The fact that you can do it with spectral analysis libraries, no LLM required.

This is much easier than source separation. It would be different if I were asking to isolate a violin from a viola or another violin, you’d have to get much more specific about the timbre of each instrument and potentially understand what each instruments part was.

But a vibration made from a string makes a very unique wave that is easy to pick out in a file.

Are you making this up? What spectral analysis libraries or tools?

String instruments create similar harmonic series to horns, winds, and voice (because everything is a string in some dimension) and the major differences are in the spectral envelope, something that STFT tools are just ok at approximating because of the time/frequency tradeoff (aka: the uncertainty principle).

This is a very hard problem "in theory" to me, and I'm just above casually versed in it.
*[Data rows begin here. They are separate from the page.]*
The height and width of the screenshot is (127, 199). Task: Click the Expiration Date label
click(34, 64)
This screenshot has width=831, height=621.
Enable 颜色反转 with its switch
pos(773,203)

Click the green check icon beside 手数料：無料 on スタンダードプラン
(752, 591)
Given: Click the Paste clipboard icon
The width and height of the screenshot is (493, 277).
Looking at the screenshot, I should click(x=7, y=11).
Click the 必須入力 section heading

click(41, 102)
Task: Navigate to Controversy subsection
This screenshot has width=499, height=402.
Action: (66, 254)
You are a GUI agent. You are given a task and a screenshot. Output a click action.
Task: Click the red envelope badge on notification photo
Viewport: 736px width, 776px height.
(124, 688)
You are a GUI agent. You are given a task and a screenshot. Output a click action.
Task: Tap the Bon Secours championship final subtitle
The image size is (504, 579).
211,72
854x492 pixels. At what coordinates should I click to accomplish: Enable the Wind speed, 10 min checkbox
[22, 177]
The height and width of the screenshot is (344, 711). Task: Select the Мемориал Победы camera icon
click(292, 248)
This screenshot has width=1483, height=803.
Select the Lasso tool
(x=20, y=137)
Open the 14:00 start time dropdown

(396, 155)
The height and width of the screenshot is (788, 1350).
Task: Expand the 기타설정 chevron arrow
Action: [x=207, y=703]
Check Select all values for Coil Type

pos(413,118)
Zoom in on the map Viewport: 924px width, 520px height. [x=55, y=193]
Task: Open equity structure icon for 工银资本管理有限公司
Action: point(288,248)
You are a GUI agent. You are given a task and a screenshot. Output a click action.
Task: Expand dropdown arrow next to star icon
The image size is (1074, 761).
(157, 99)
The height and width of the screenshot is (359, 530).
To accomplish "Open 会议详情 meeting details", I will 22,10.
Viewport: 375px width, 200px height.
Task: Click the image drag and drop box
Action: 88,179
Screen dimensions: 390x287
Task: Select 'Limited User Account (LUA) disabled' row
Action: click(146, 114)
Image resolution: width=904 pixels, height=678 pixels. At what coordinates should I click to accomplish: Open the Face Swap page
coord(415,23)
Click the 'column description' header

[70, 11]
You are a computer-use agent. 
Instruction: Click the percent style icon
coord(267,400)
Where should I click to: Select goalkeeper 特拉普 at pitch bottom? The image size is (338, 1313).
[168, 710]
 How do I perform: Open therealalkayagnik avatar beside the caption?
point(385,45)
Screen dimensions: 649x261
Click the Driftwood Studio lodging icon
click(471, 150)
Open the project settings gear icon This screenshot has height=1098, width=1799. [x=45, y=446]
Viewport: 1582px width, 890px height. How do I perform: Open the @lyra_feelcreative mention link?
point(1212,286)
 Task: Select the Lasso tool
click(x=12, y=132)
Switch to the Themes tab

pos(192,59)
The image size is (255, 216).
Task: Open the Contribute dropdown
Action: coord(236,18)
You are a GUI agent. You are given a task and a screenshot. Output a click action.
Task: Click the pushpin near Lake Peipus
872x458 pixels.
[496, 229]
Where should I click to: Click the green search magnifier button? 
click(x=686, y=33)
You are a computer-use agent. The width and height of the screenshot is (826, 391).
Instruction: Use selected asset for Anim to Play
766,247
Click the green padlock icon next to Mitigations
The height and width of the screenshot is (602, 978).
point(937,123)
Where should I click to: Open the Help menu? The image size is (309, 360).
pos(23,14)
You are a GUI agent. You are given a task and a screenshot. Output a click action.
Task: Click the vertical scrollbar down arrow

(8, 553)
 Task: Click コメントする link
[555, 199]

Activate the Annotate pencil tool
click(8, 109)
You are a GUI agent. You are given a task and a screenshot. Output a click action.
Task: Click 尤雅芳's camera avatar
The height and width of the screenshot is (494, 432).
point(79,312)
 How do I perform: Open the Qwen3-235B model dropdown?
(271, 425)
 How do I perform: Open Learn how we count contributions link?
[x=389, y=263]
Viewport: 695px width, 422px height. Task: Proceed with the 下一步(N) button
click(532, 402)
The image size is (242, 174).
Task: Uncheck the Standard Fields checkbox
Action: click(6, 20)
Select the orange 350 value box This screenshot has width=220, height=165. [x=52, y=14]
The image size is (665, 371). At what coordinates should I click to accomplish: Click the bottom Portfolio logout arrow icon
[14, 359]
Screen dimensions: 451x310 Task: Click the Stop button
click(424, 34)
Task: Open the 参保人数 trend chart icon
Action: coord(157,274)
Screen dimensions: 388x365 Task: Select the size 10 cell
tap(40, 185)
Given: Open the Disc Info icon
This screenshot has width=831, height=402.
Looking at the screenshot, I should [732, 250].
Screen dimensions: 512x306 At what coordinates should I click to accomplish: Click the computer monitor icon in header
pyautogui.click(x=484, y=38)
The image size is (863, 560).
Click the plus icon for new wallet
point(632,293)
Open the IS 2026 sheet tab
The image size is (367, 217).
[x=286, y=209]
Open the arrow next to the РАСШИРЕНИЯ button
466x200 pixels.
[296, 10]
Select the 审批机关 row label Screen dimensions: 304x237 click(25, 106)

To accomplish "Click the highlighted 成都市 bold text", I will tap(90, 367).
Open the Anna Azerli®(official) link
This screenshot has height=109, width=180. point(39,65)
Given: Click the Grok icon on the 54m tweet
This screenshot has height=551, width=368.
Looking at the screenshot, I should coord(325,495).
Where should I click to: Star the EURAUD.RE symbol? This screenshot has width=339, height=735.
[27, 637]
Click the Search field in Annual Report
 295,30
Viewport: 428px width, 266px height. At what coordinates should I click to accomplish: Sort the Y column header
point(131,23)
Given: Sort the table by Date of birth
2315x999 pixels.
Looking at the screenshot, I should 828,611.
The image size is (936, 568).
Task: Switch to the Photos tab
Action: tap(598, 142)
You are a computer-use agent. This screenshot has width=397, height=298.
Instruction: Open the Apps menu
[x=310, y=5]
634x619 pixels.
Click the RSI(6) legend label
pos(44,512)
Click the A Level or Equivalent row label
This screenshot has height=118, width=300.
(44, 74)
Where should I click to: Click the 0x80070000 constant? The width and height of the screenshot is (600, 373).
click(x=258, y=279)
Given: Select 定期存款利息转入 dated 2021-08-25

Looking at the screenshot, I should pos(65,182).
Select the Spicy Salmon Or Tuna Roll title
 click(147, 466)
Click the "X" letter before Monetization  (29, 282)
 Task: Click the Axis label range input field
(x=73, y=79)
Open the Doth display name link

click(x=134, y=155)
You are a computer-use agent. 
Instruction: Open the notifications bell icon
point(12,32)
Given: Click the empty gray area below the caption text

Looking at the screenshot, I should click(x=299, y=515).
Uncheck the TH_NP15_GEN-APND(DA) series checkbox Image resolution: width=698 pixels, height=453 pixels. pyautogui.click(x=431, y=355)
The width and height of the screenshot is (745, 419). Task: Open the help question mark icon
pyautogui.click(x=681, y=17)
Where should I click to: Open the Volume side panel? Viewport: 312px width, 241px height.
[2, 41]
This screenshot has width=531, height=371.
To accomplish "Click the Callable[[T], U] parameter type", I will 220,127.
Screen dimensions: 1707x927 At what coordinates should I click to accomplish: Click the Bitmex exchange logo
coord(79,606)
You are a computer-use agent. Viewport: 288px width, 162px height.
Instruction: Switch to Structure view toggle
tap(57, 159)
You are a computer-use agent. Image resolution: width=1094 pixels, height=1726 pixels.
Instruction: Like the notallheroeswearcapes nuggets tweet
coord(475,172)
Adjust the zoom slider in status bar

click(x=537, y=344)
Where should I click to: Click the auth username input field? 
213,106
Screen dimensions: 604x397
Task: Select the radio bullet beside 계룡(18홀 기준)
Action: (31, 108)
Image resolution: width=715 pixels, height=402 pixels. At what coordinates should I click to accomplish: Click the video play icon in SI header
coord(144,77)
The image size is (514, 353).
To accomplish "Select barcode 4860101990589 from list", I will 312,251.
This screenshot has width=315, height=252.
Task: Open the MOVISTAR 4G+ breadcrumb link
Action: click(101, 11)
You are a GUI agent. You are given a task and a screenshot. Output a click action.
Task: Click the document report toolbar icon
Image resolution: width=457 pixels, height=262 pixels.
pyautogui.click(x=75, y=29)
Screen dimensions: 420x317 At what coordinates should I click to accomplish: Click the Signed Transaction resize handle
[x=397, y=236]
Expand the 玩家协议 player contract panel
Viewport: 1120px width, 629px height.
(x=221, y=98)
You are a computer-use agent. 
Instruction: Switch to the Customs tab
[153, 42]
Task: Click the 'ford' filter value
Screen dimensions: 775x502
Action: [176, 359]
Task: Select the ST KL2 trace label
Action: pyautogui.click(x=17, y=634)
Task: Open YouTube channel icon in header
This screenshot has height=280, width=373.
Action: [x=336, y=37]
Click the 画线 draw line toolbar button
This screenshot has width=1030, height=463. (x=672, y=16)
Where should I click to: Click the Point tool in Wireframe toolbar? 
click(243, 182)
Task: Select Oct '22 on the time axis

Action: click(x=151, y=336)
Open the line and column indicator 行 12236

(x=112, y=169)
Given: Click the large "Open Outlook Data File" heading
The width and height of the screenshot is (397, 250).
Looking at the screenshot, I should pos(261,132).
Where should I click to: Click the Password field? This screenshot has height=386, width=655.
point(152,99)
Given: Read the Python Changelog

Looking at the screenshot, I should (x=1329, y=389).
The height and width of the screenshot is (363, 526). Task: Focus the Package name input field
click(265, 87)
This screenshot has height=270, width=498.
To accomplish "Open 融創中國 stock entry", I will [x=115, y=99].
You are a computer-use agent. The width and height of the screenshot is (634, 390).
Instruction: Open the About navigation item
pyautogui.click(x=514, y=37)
  • He's not making it up and there's no reason for that tone. Strings are more straightforward to isolate compared to vocals/horns/etc because they produce a near-perfect harmonic series in parallel lines in a spectrogram. The time/frequency tradeoff exists, but it's less of a problem for strings because of their slow attack.

    You can look up HPSS and python libraries like Essentia and Librosa.

    • All wind instruments and all bowed string instruments produce a perfect harmonic series while emitting a steady tone. The most important difference between timbres of different instruments is in the attack, where inharmonic tones are also generated. Several old synths used this principle to greatly increase realism, by adding brief samples of attack transients to traditional subtractive synthesis, e.g.:

      https://en.wikipedia.org/wiki/Linear_arithmetic_synthesis

    • Hmmm... was 'tone' a pun?

      Why mention a strings 'slow attack' as less of a problem? No isolation software considers this an easy route.

      Vocals are more effectively isolated by virtue of the fact they are unique sounding. Strings (and other sounds) are the similar in some ways but far more generic. All software out there indicates this, including the examples mentioned.

  • If you look at the actual harmonics of a string and of horn, you will see how wrong you are. There is a reason why they sound different to the ear.

    It’s because of this that you can have a relatively inexpensive synthesizer (not sample or PCM based) that does a crude job of mimicking these different instruments by just changing the harmonics.

    • There is one important difference between the harmonics of string and wind instruments: it's possible to build a wind instrument that suppresses (although not entirely eliminates) the even harmonics, e.g. a stopped organ pipe. If it sounds like a filtered square wave it's definitely a wind instrument. But if it sounds like a filtered sawtooth wave it could be either.